_WORK REQUEST_. What's wanted is a faithful retyping of every entry, pictures excluded.

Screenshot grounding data

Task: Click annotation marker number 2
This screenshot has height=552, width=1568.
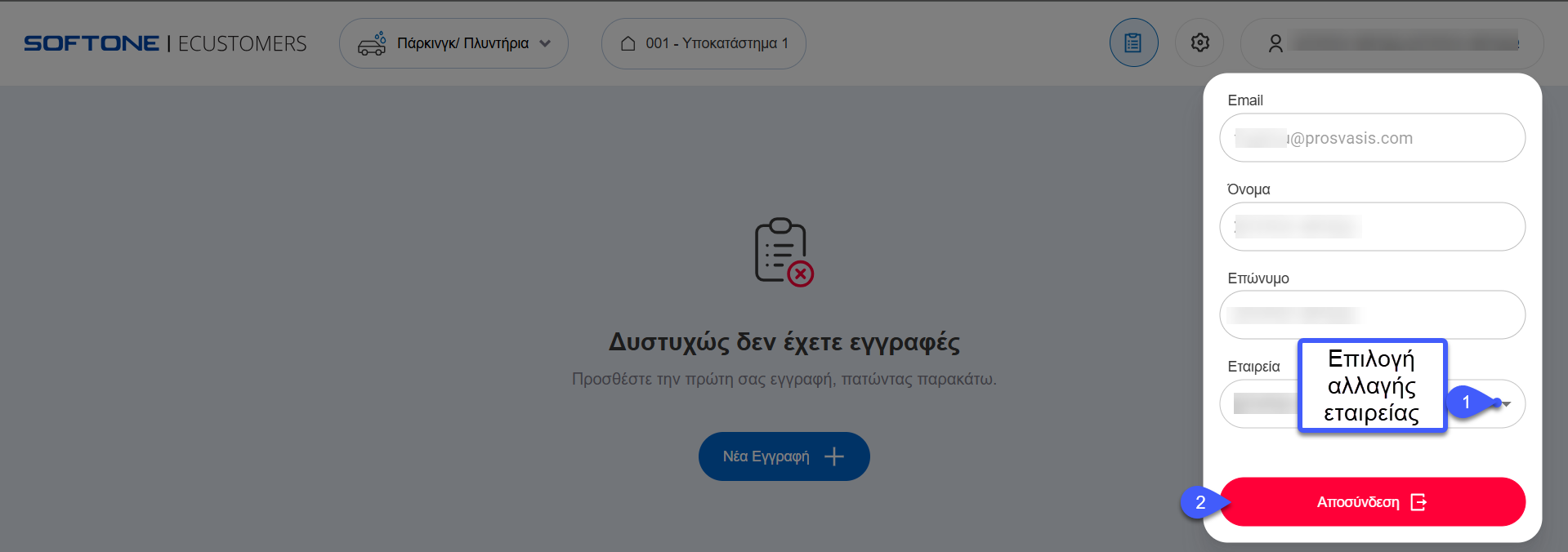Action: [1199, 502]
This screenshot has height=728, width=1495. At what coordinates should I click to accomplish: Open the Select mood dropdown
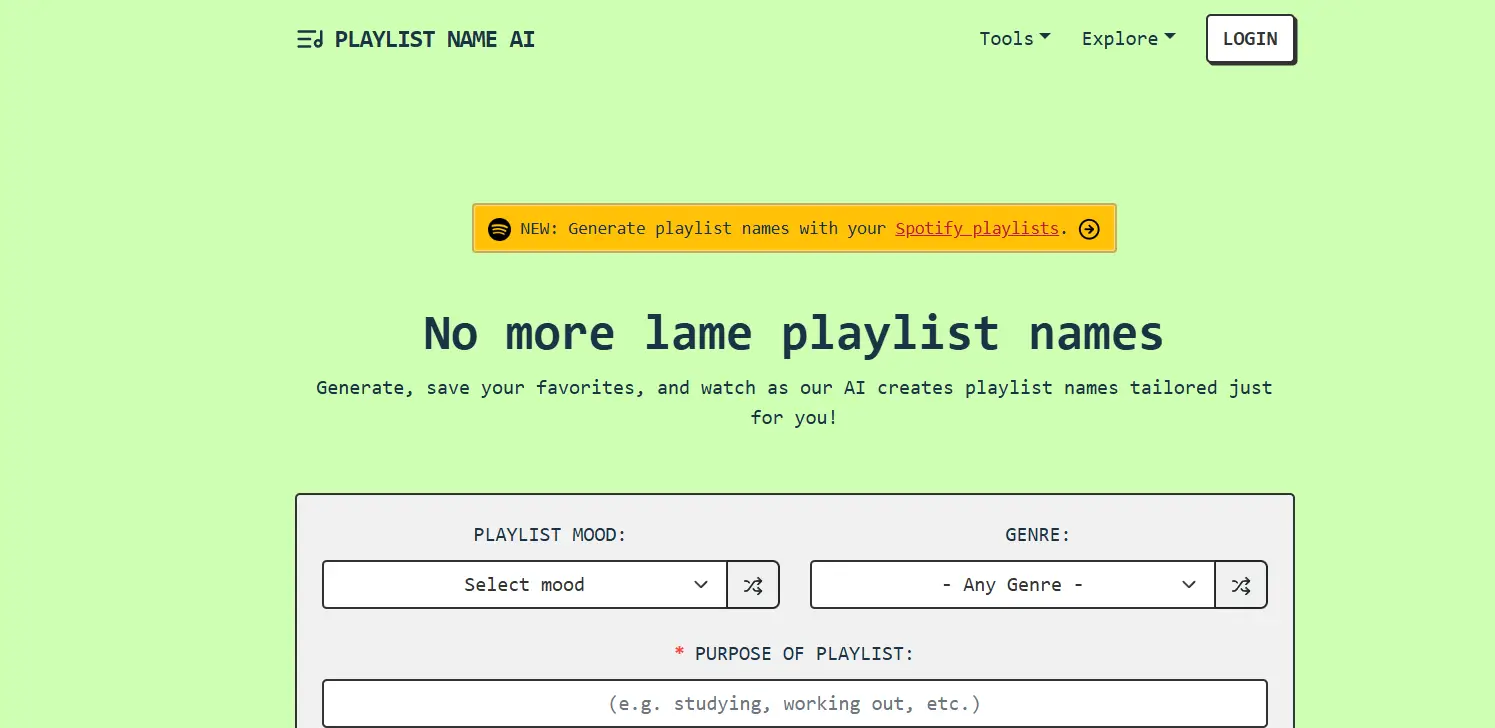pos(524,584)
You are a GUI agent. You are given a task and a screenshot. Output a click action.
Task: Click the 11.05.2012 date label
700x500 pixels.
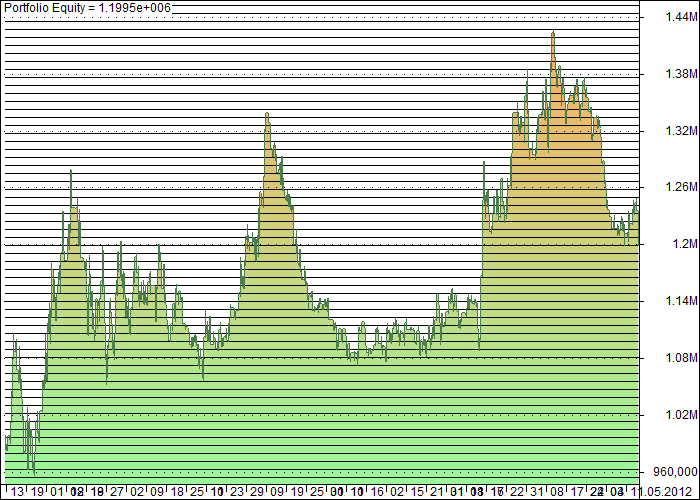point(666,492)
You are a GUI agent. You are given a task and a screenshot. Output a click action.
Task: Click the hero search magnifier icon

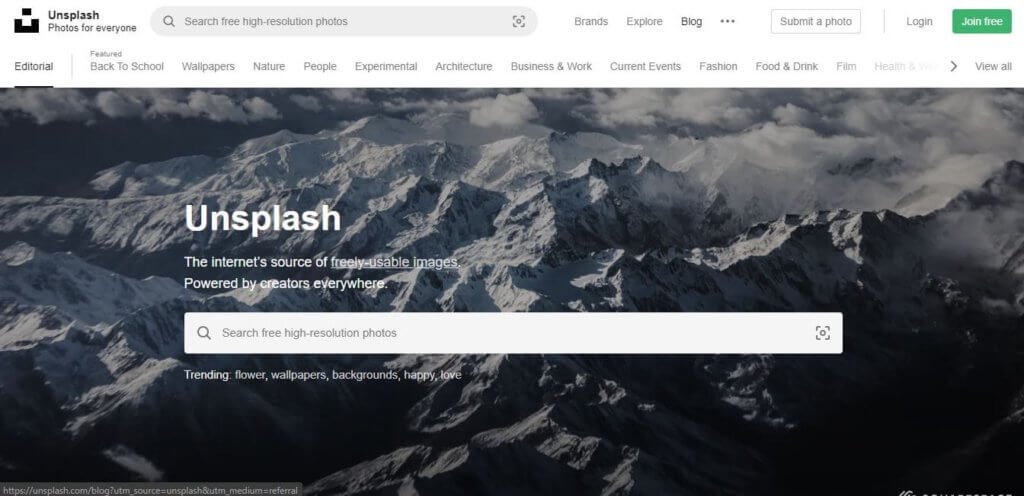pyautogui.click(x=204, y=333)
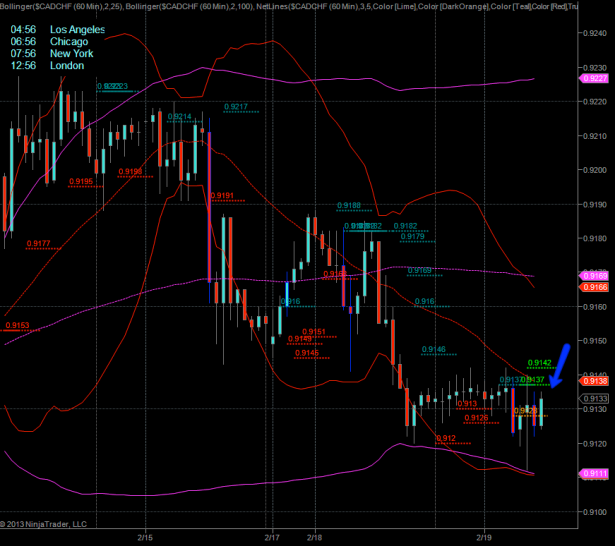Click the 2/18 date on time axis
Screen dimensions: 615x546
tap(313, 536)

_WRITTEN SOLUTION_.
Task: Click annotation marker number 2
This screenshot has height=552, width=1568.
Action: [1199, 502]
This screenshot has height=728, width=1495. At what coordinates should I click to accomplish: Open the Select mood dropdown
pos(524,584)
You are a GUI agent. You are given a task and a screenshot. Output a click action.
Task: Click the 11.05.2012 date label
700x500 pixels.
point(666,492)
You are a GUI agent. You are given a task and a screenshot. Output a click action.
Task: Click the hero search magnifier icon

pyautogui.click(x=204, y=333)
Click the 2/18 date on time axis
Screen dimensions: 615x546
tap(313, 536)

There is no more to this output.